One place where this is widely embraced with blockchain explorers. Where you have verified or partially verified smart contracts you're able to fully decode information about transactions taking place and events being emitted by them.
This allows a users view of a contract and activity taking place to go from this:
To this:
Sourcify is used by many of the leading blockchain explorers including Chainlens, and integrated with developers tools such as Hardhat helping ensure a higher proportion of contracts on Ethereum blockchains are verified.
However, Sourcify itself has some limitations such as:
- Verified contracts are associated with a single blockchain deployment, if you deploy the same contract on two different blockchains, the addresses will be different, requiring verification for each on Sourcify
- It only supports smart contracts written in Solidity
- It is not possible to query any information about a contract other than if it's been verified. For instance, you cannot query any of the data such as the compilation environment or source code hashes which are contained in the metadata file.
In order to provide a collaborative solution to some of these challenges, the Verifier Alliance was recently formed.
The Verifier Alliance
The Verifier Alliance is an ecosystem collective aiming for easy, unified, and open access to the source-code of EVM smart contracts.
Its members include Sourcify and a number of blockchain explorer teams, data providers and ecosystems.
The Verifier Alliance intends to build on the work being done by Sourcify and blockchain explorers and provide a common approach to contract verification that can be contributed to and embraced by any teams producing or consuming smart contracts.
This is being initially approached by creating a shared database schema that can be used for storing information about smart contracts deployed to networks.
This schema provides:
- A registry of all deployments of verified smart contracts published across different blockchain networks
- Information from the associated metadata file such as the compiler used, source code hashes and ABI
- Mappings from code hashes to bytecode facilitating easy search for deployments of specific contracts across different networks
- Support for Solidity and other languages including Vyper and Yul
In creating this richer dataset and having a shared repository in place, the intent is that consumers of blockchain data are much less likely to run into contracts without verified source code in place.

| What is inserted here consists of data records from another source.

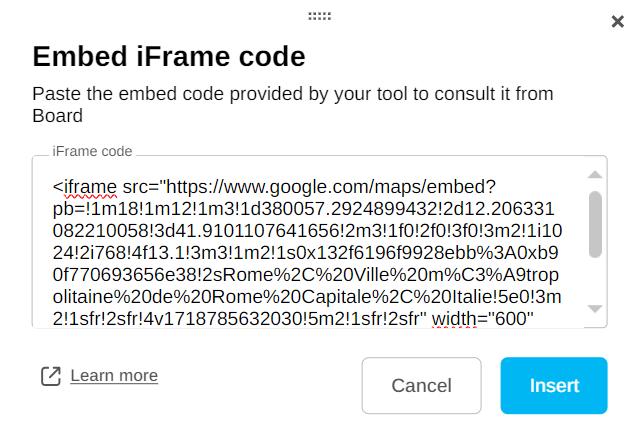The width and height of the screenshot is (635, 432).
Task: Click the external link icon beside Learn more
Action: click(50, 376)
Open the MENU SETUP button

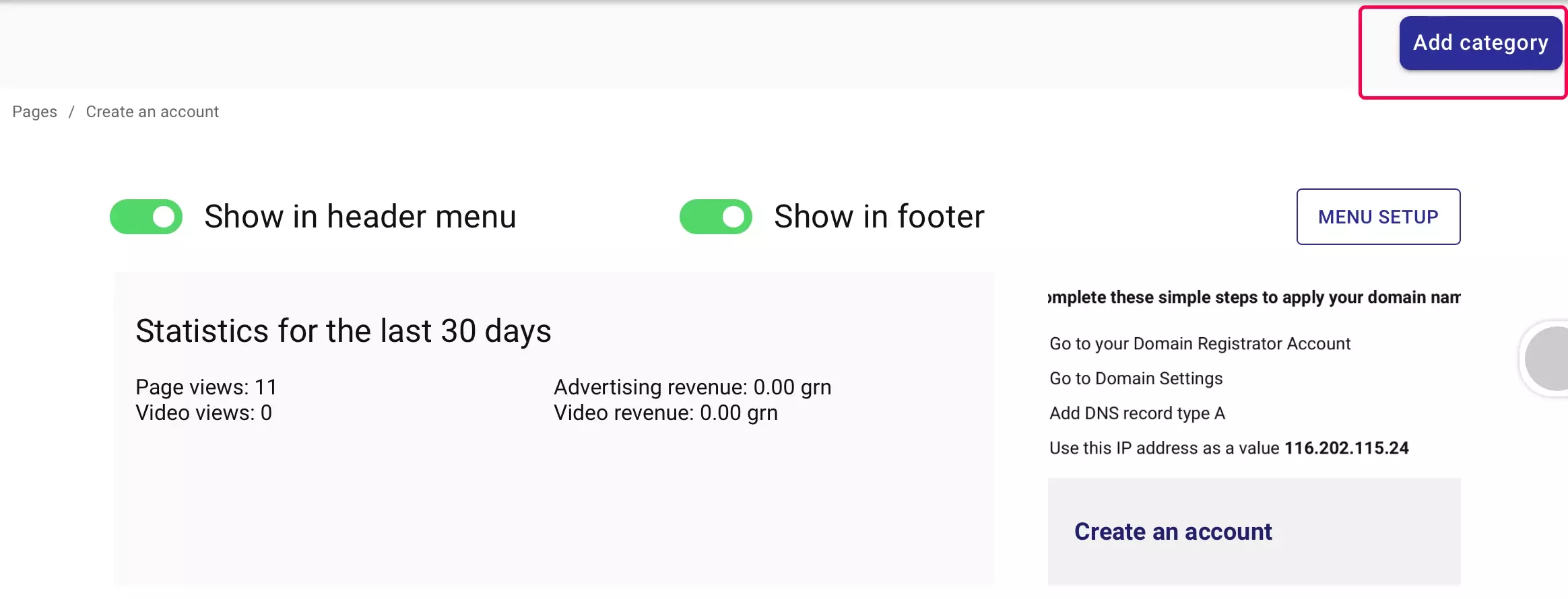(x=1378, y=217)
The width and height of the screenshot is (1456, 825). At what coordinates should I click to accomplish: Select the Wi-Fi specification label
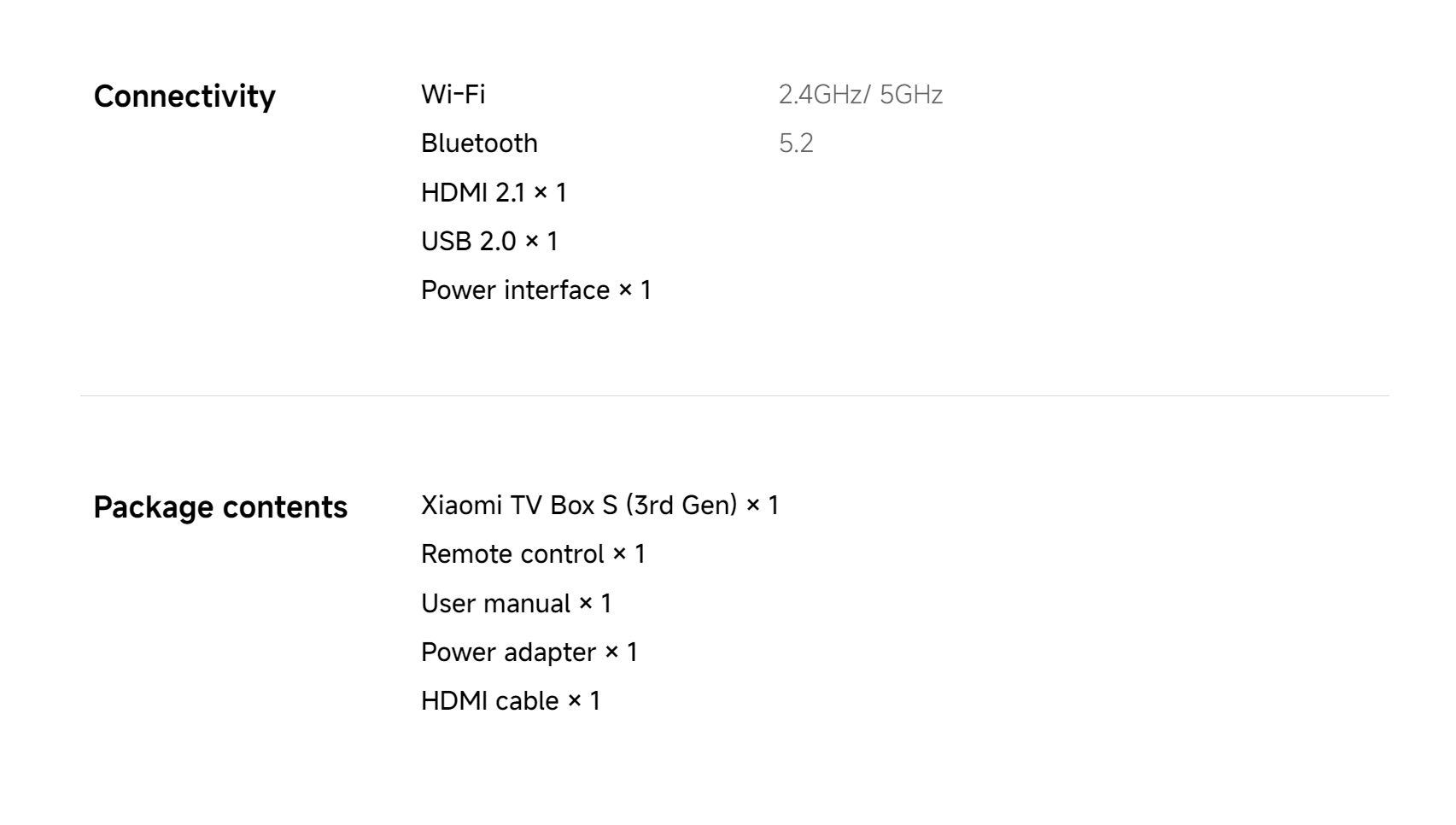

The number of teams getting behind this initiative is very promising and if there can be a single source of truth for verification data that can operate based on contract bytecode instead of requiring full verification via Sourcify for every instance this would be a useful step forward.
However, this idea of a widely shared database (in its initial planned form) is not a web3 native approach to solve this problem. No doubt the Verifier Alliance is aware of this and will take steps to provide a decentralised solution once available, but in the meantime, it's got off to a promising start with a lot of industry support.
As far as the Chainlens team is concerned we will ensure that our verification service continues to work with Sourcify and will integrate with the Verifier Alliance repository shortly.
Users are unlikely to notice a significant difference given that Chainlens already utilises Sourcify's verification service. But behind the scenes, the Verifier alliance should result in an ever-increasing number of verified contracts helping users gain a better understanding of activity taking place on-chain.